You can’t imagine how much fun driving a Model T was. Even the Ts without wings and propellers were fun. Mine was a 1923 touring car. A boxy two-seater. Dad paid $265 for it new and drove it right up until the year we moved to Stony Hill Road and he took his big job at Goodrich. It waited patiently under a tarp in the barn until I turned fourteen, then proudly allowed itself to be transformed by my imagination into an airplane.
I hopped on the running board, waved one last time to my mother, and reached for the spark advance under the steering wheel.
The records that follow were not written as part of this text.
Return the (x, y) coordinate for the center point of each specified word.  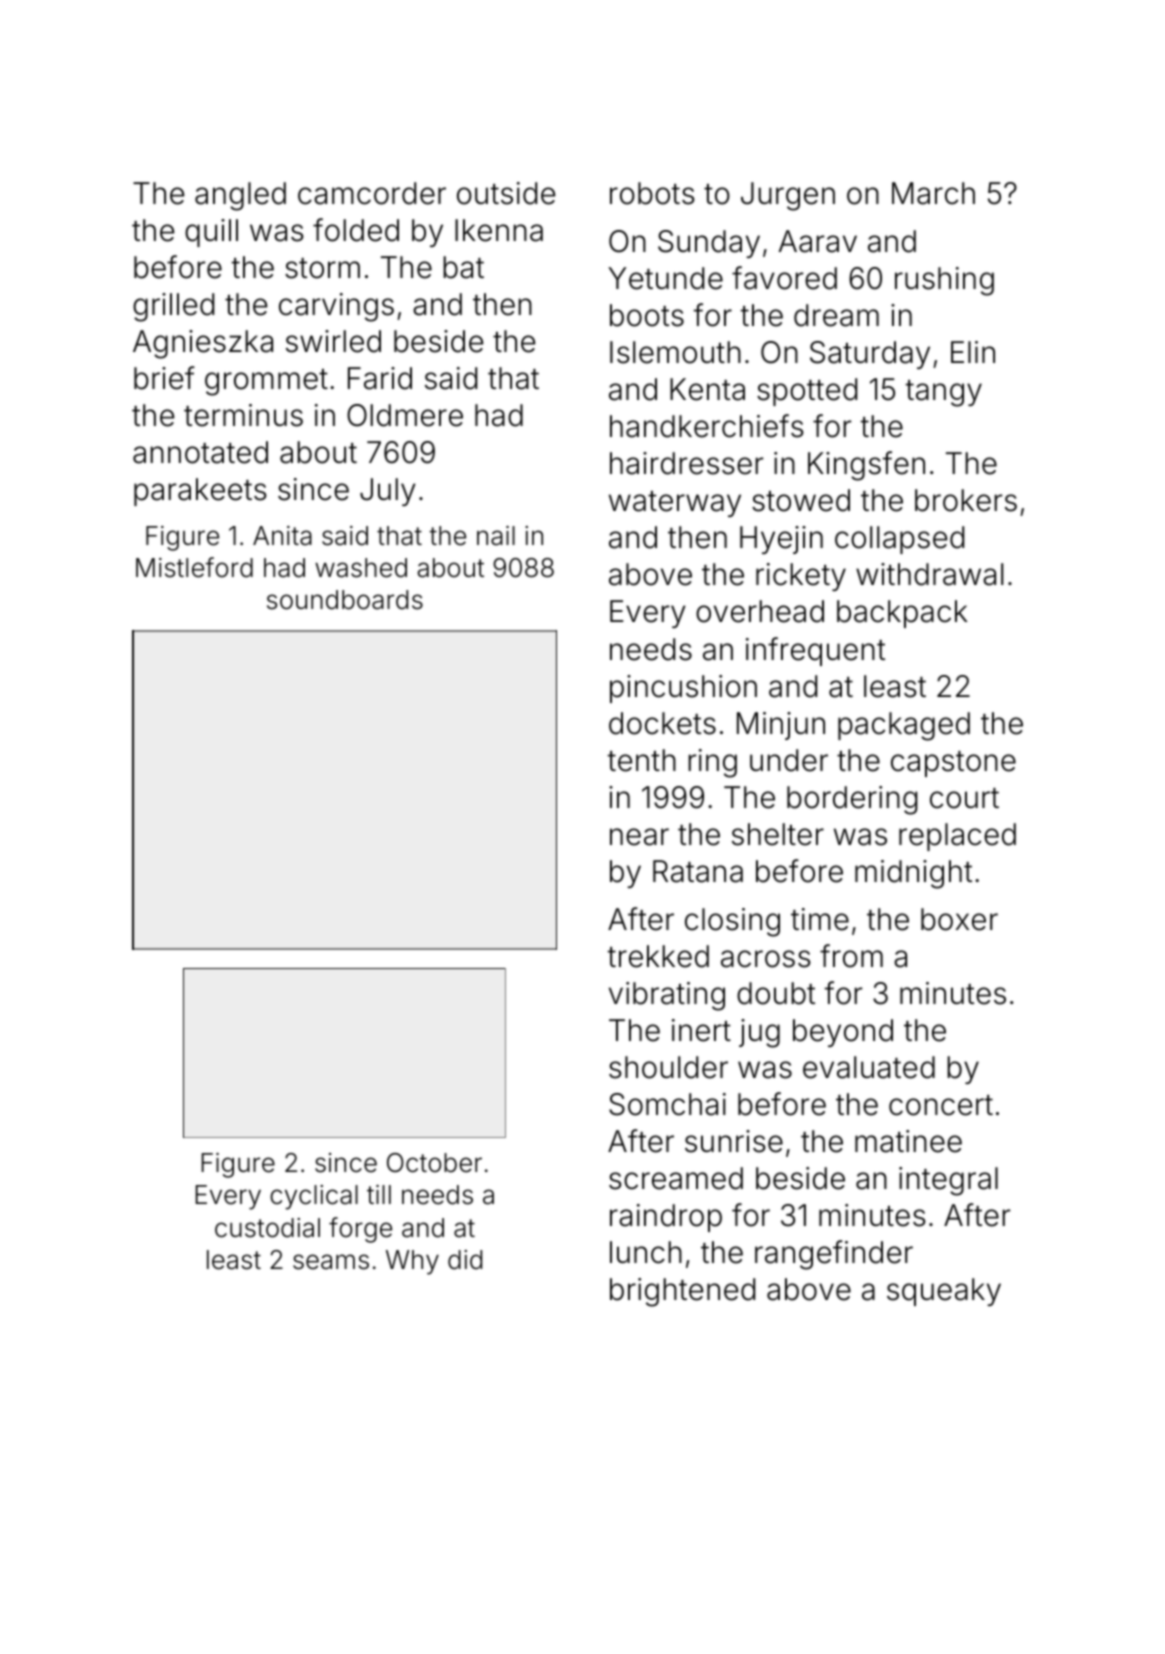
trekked (658, 956)
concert (941, 1105)
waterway (675, 504)
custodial (267, 1228)
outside (506, 193)
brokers (966, 500)
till (379, 1194)
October (434, 1163)
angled (240, 196)
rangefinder (834, 1255)
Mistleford (194, 567)
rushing (944, 281)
Then I ran to the front, and pretending I was giving the propeller a yank, I gave the hand crank my expert twist. The Gilbert SXIII purred like a bushel of cats.
I jumped in and lowered my goggles. The lenses turned the world yellow. Ts didn’t have a clutch and gearshift like others cars. There was one foot pedal on the left to go forward, one in the center to send you jerking in reverse, and one on the right to stop you in your tracks. A lever by your left knee let you choose between high speed or low. I taxied down the front yard in low, and then with my tongue hanging out over my teeth, rammed her into high and gave her as much gas as she could swallow without choking.
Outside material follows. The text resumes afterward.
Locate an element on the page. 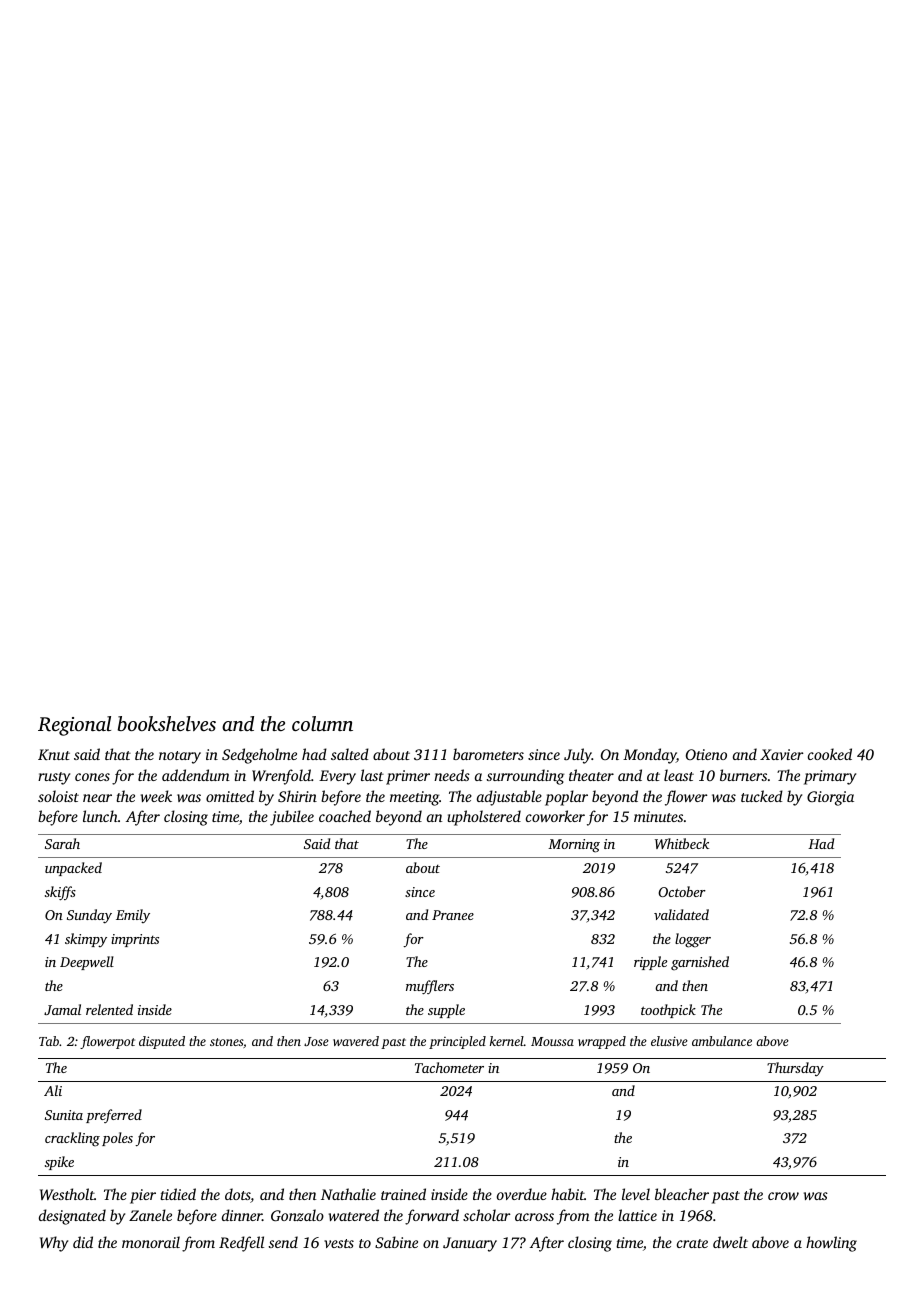 Image resolution: width=924 pixels, height=1308 pixels. stones is located at coordinates (226, 1042).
Away I flew for Bennett’s Corners.
“The best position in aerial combat is that where one can shoot at the enemy from close range without him being able to reply.”
THE DICTA BOELCKE
Two/White Dust
I flew the Gilbert SXIII straight up Stony Hill Road, painting the cornfields with white dust. I was probably going no faster than twenty-five, but with the wind up under my stubby wings and my hard rubber tires sliding in the gravel, it seemed like I was going three hundred. It was a few minutes past one and the sun was beginning to tilt west. Babcock Road w
as just ahead. I cut the throttle but stayed in high. I leaned left until I saw the world sideways, just like when you bank an airplane. I waited until I was on top of the intersection, then drove the steering wheel hard. Gravel rattled through the trees. Dust soaked into my tongue and gums and coated my goggles. My right wheels left the road. Then they sat down hard, sending the entire chassis into a frenzy. I was on Babcock now, flying straight west.
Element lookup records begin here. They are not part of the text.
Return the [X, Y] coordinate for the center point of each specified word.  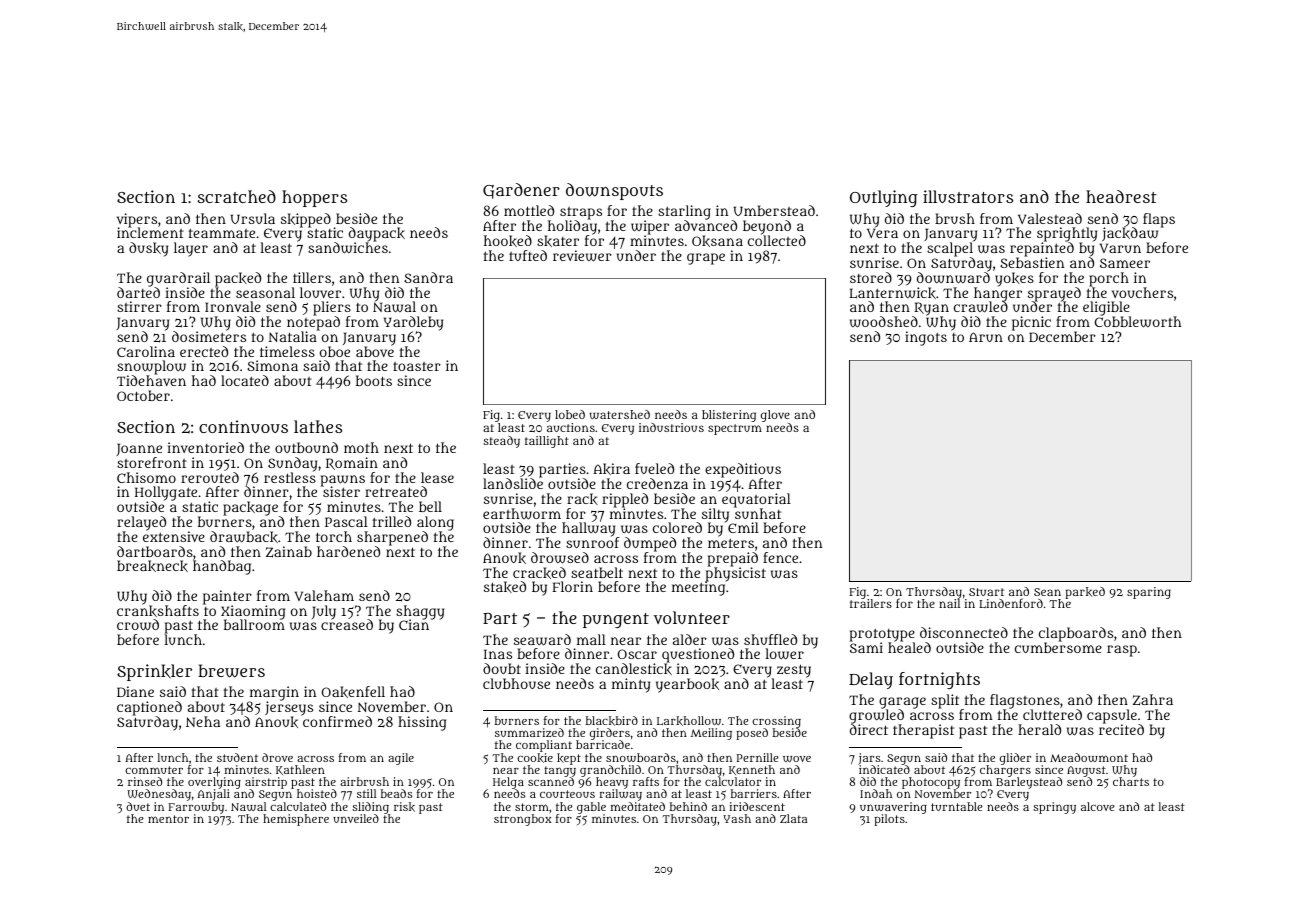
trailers [871, 604]
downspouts [614, 191]
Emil [743, 528]
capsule [1112, 716]
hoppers [314, 198]
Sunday [292, 464]
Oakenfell [353, 692]
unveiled [356, 818]
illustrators [968, 196]
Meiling [711, 734]
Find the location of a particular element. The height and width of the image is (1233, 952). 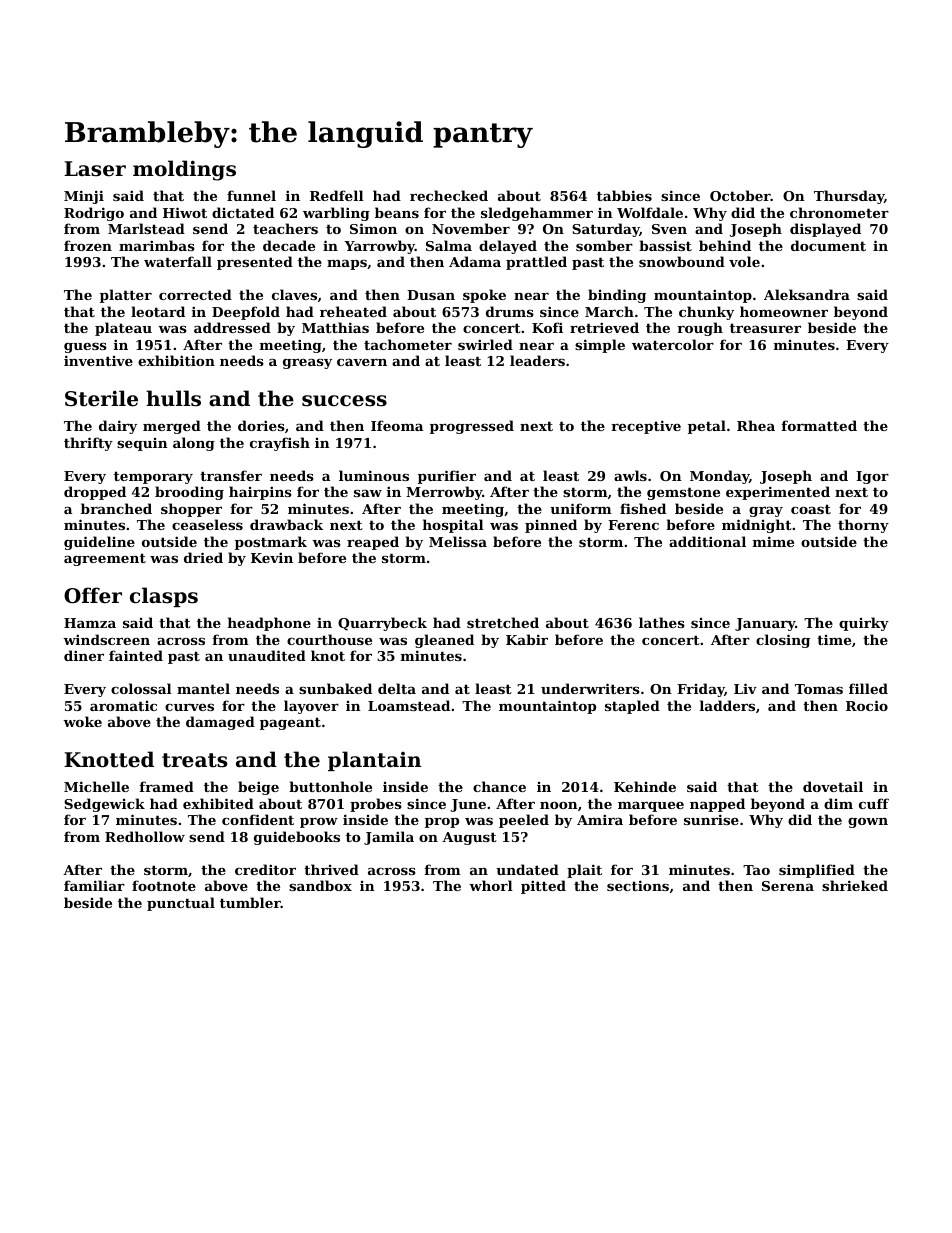

Serena is located at coordinates (788, 886).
God but I wanted to be a dogfighter like my dad and Eddie Rickenbacker, hunting down Huns, sending Fokkers and Albatrosses spinning into the vineyards. Not that I had anything against Germans. Eddie Rickenbacker was a German by blood, after all. My own mother was the daughter of one-quarter Germans, making me one-sixteenth German myself. No, I was only against the Germans who flew airplanes over France.
One of the most famous Germans who flew airplanes over France was an Argentina-born asthmatic named Oswald Boelcke. Dad and Eddie Rickenbacker revered him even though he was on the other side. Boelcke was one of the first true aces of the war. Recorded forty victories, way more than Dad and Eddie. It was the studious Herr Boelcke who first set down the rules for the new art of aerial combat. The Dicta Boelcke, it was called. Dogfighters on both sides followed it. Dad taught me all ten rules. I planned to use them when World War II broke out, but the U.S. Army Air Force wouldn’t let me fly. Wouldn’t even put me on a bomber crew. They sent me to cooking school.
As I flew along Babcock Road that morning I saw a wobbling dot on the hill ahead of me. No doubt who that wobbling dot was. It was that turtle-faced Marty Boyle on his red bicycle. The ten rules of the Dicta Boelcke went crazy inside my head.
Rule One: The best position in aerial combat is that where you can shoot at the enemy from close range without him being able to reply. Easy enough. Marty didn’t even know I was behind him. I’d be on him before he could fart or pray.